● **Article**
>> Begin
You have an $\epsilon$ on the right, but no $\epsilon$ on the left, so that's weird. Anyway, suppose $f(x,y)=\frac{1}{4\pi}\ln(x^2+y^2)$ for $(x,y)\neq(0,0)$ (define it however you wish at the origin). Then, $f$ is Locally Lebesuge-integrable on $\Bbb{R}^2$ so it defines a distribution. For each $\epsilon>0$, let $f^{\epsilon}(x,y)=\frac{1}{4\pi}\ln(\epsilon^2+x^2+y^2)$. Then, $f_{\epsilon}$ is smooth. By the dominated convergence theorem, $f^{\epsilon}\to f$ in the topology of distributions $\mathcal{D}'(\Bbb{R}^2)$. Therefore, it also follows that all distributional derivatives converge; i.e for any multindex $\partial^{\alpha}(f^{\epsilon})\to \partial^{\alpha}f$ in the topology of $\mathcal{D}'(\Bbb{R}^2)$. In particular, the Laplacian $\Delta f^{\epsilon}\to \Delta f$ in the topology of $\mathcal{D}'(\Bbb{R}^2)$
So, we now calculate the Laplacian of $f^{\epsilon}$ (which because $f^{\epsilon}$ is smooth, its standard Laplacian coincides with the distributional one):
\begin{align}
(\Delta f^{\epsilon})(x,y)&=\frac{1}{\pi}\frac{\epsilon^2}{(\epsilon^2+x^2+y^2)^2}
\end{align}
Now, define $\zeta(x,y)=\frac{1}{\pi}\frac{1}{(1+x^2+y^2)^2}$ and $\zeta_{\epsilon}(x,y):=\frac{1}{\epsilon^2}\zeta\left(\frac{x}{\epsilon},\frac{y}{\epsilon}\right)$, Then, the above calculation shows that $\Delta f^{\epsilon}=\zeta_{\epsilon}$. Since $\zeta\in L^1(\Bbb{R}^2)$, and in fact $\int_{\Bbb{R}^2}\zeta=1$ (use polar coordinates to verify this), it follows that $\zeta_{\epsilon}\to \delta$ in $\mathcal{D}'$ as $\epsilon\to 0^+$. Thus, putting everything together,
\begin{align}
\Delta f&=\lim_{\epsilon\to 0^+}\Delta (f^{\epsilon})=\lim_{\epsilon\to 0^+}\zeta_{\epsilon}=\delta.
\end{align}
>> End
● **Written instruction 1**
List every function that the post on the Laplacian of the logarithm defines by a formula, together with its defining formula.
● **Written instruction 2**
Answer these questions from the post on the Laplacian of the logarithm:
(a) Which theorem is used to show that $f^{\epsilon}\to f$ in $\mathcal{D}'(\Bbb{R}^2)$?
(b) What is the integral of $\zeta$ over $\Bbb{R}^2$, and what does the post suggest using to check it?
(c) What does $\Delta f$ equal in the final line?

Records from a dataset:
>> Begin
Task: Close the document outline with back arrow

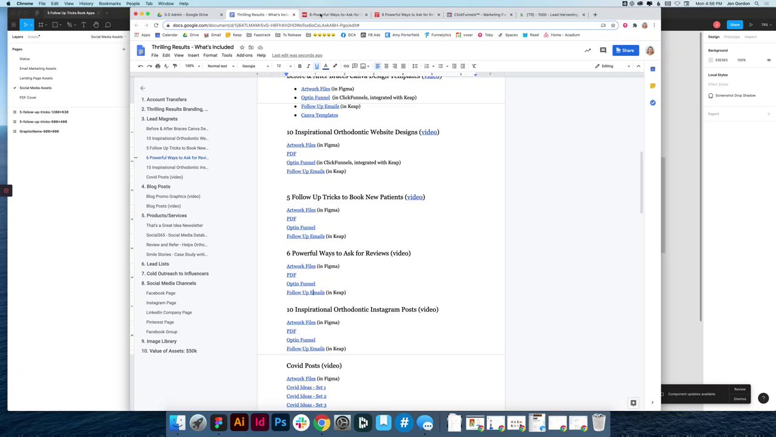Action: tap(142, 88)
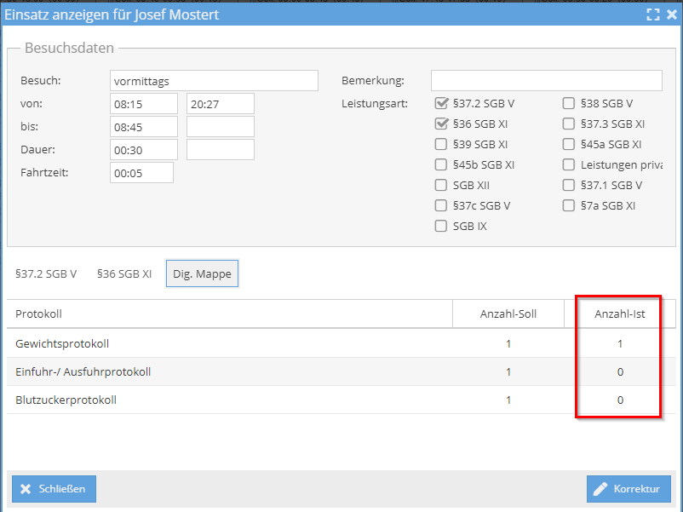Sort by the Protokoll column header

39,314
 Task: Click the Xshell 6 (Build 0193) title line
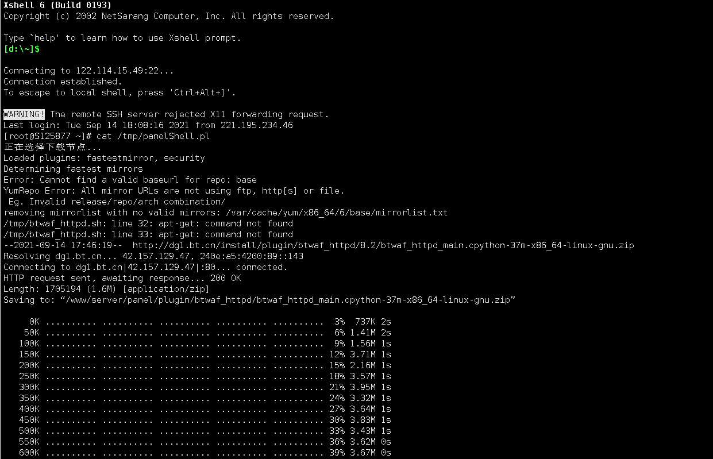pyautogui.click(x=57, y=5)
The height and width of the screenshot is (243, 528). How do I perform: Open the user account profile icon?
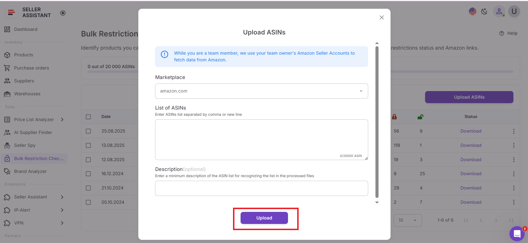(x=499, y=11)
>> End
● **Task answer 1**
- $f(x,y)=\frac{1}{4\pi}\ln(x^2+y^2)$ for $(x,y)\neq(0,0)$
- $f^{\epsilon}(x,y)=\frac{1}{4\pi}\ln(\epsilon^2+x^2+y^2)$ for each $\epsilon>0$
- $\zeta(x,y)=\frac{1}{\pi}\frac{1}{(1+x^2+y^2)^2}$
- $\zeta_{\epsilon}(x,y)=\frac{1}{\epsilon^2}\zeta\left(\frac{x}{\epsilon},\frac{y}{\epsilon}\right)$

● **Task answer 2**
(a) The dominated convergence theorem.
(b) The integral is 1, and the post suggests using polar coordinates to check it.
(c) $\delta$.